Paper No. 33-1
Presentation Time: 1:30 PM
THE FORMATION OF THE JULES SOIL AND ITS IMPLICATIONS FOR THE LAST GLACIAL MAXIMUM CLIMATE OF WEST-CENTRAL ILLINOIS
Thick loess deposits (Peoria Silt) east of the Illinois Valley in Illinois, can be used to help reconstruct last glacial maximum (LGM) sedimentation, climate, and ecological history in western Illinois. We selected two sites along the Illinois River Valley that contain thick deposits of Peoria Silt (>8 m), well preserved gastropod fossils, and the Jules Geosol. The New Cottonwood School section (40° 1'25.0" N, 90°17'25.6" W) is 200 m east of the type section of the Jules Geosol and has an exposure of the top 5 m of Peoria Silt; Thomas Quarry (39°31'12.2" N, 90°30'57.9" W), 8 m of Peoria Silt.
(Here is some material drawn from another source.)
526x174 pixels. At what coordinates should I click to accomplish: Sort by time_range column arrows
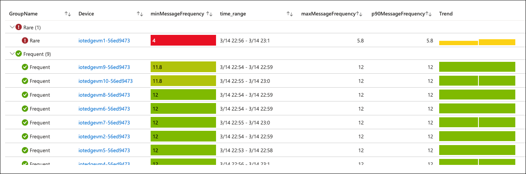(290, 14)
The Jules Geosol is exposed at both sites with common features such as finer grain size, increased organic matter, and a more cohesive and stronger crumbly structure relative to adjacent loess. Here we present an environmental reconstruction of the region as well as a conceptual model for observed variability in deposition rates. Based on gastropod shell dating, deposition of Peoria Silt occurred episodically between 30,000 and 17,000 cal yr BP, and formation of the Jules Geosol occurred between 23,735 ± 295 and 21,960 ± 275 cal yr BP. An age model constructed from 13 radiocarbon dates indicates that the upper and middle Peoria were both deposited at 1.2 mm/yr while the cumulic Jules Geosol, which separates these two informal units, formed at 0.4 mm/yr. The correlation between loess deposition rate and Lake Michigan Lobe moraine formation indicates that loess accumulated in concert with ice advances, likely because more silt was produced and available for entrainment by wind. We hypothesize that the Jules Geosol formed because of a decrease in loess deposition due to the stagnation of ice after the maximum glacial advance. This study also seeks to understand the climatic conditions during Jules Geosol formation. Time series of grain size, magnetic susceptibility, and clay mineralogy indicate sedimentological changes that varied in concert with changes in sedimentation rates of Peoria Silt. Time series of δ18O and δ13C of gastropod shell carbonate do not suggest strong climatic or vegetation changes in western Illinois around the maximum extent of the Wisconsin Episode glaciers. The gastropod fossil assemblage from both sites also indicate the region remained forested throughout the deposition of Peoria Silt.